==== TEKS YANG DITAMPILKAN
Prinsip dasar dari pewarnaan adalah adanya ikatan ion antara komponen selular dari bakteri dengan senyawa aktif dari pewarna yang disebut kromogen. Ikatan ion dapat terjadi karena adanya muatan listrik baik pada komponen seluler maupun pada pewarna. Terdapat tiga mcam metode pewarnaan yaitu pewarnaan sederhana, pewarnaan diferensial dan pewarnaan gram. Pewarnaan sederhana menggunakan pewarna tunggal, pewarnaan diferensial memakai serangkaian larutan pewarna atau reagen. Pewarnaan gram merupakan metode pewarnaan yang paling umum digunakan untuk mewarnai sel bakteri (Umsl, 2008).
Zat pewarna adalah garam yang terdiri atas ion positif dan ion negatif, salah satu di antaranya berwarna. Pada zat warna yang bersifat basa, warna terdapat pada ion positif (zat pewarna+ Cl-) dan pada pewarna asam, warna akan terdapat pada ion negatif (zat pewarna- Na+). Hubungan antara bakteri dengan zat pewarna basa yang menonjol disebabkan terutama oleh adanya asam nukleat dalam jumlah besar dalam protoplasma sel. Jadi, jika bakteri itu diwarnai, muatan negatif dalam asam nukleat bakteri akan bereaksi dengan ion positif zat pewarna basa, Kristal violet, safranin dan metilin blue adalah beberapa zat pewarna basa yang biasa digunakan. Sebaliknya zat pewarna asam ditolak oleh muatan negatif bakteri menyeluruh. Jadi, mewarnai bakteri dengan zat pewarna asam akan menghasilkan hanya pewarnaan pada daerah latar belakang saja. Karena sel bakteri tak berwarna di atas latar belakang yang berwarna (Volk & Wheeler, 1993).
Pewarnaan gram ditemukan pada tahun 1884 oleh seorang dokter kebangsaan Denmark Christian Gram (membuat zat pewarna khusus) pewarna tersebut merupakan pewarna differensial karena dapat membagi bakteri menjadi dua kelompok fisiologi, yang akan memudahkan untuk identifikasi. Prosedur pertama dari pewarnaan gram ini adalah memberi pewarna kristal violet, setelah 1 menit dibilas dan kemudian akan diberikan pewarna yodium, setelah satu menit dibilas dan kemudian akan diberi laputan alkohol 95% selama 30 detik, kemudian dibilas dan diberi pewarna safranin atau bismarck (untuk buta warna merah) selama 1 menit. Zat pewarna kristal violet dan yodium akan membentuk senyawa yang kompleks. Beberapa bakteri akan melepaskan zat pewarna dengan mudah apabila dicuci dan beberapa bakteri yang lain zat pewarna akan bertahan walaupun dicuci dengan alkohol 95%. Bakteri gram positif akan terwarna ungu (kristal violet) dan bakteri gram negatif akan terwarna merah (safranin) (Umsl, 2008).
========
==== ENTRI DATA
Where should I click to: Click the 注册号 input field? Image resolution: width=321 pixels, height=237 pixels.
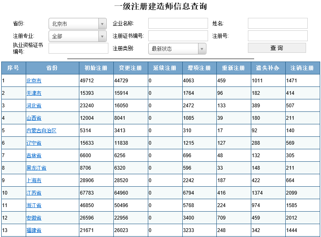277,36
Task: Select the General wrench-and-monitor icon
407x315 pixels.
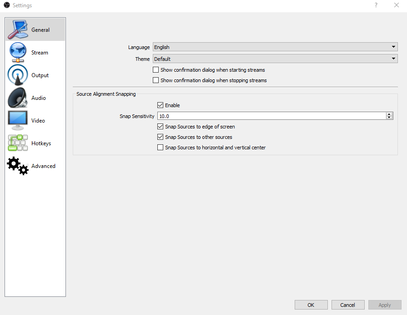Action: pyautogui.click(x=18, y=30)
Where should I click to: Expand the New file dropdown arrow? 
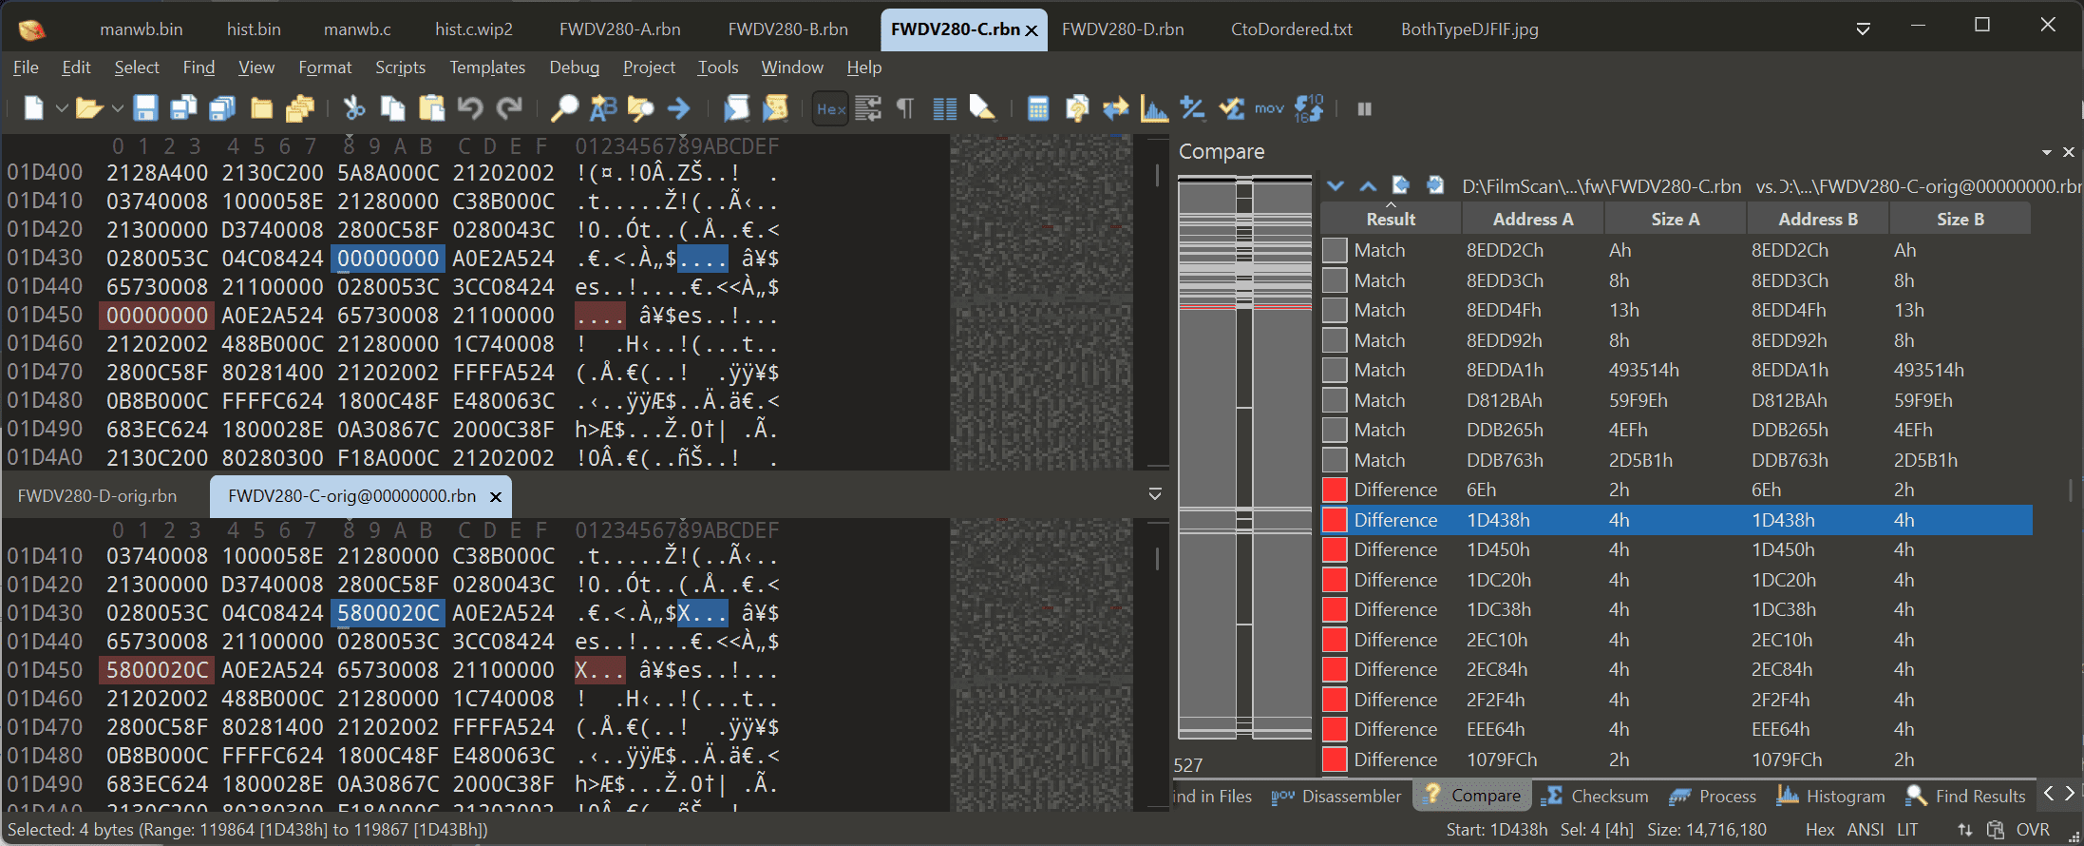(61, 108)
========
▶ **AKTIVITAS**
Menurut teks tentang pewarnaan bakteri, siapa penemu pewarnaan gram dan pada tahun berapa pewarnaan itu ditemukan? Daftar ini tidak berhubungan dengan teks.

▶ **JAWABAN ANDA**
Pewarnaan gram ditemukan oleh Christian Gram, seorang dokter berkebangsaan Denmark, pada tahun 1884.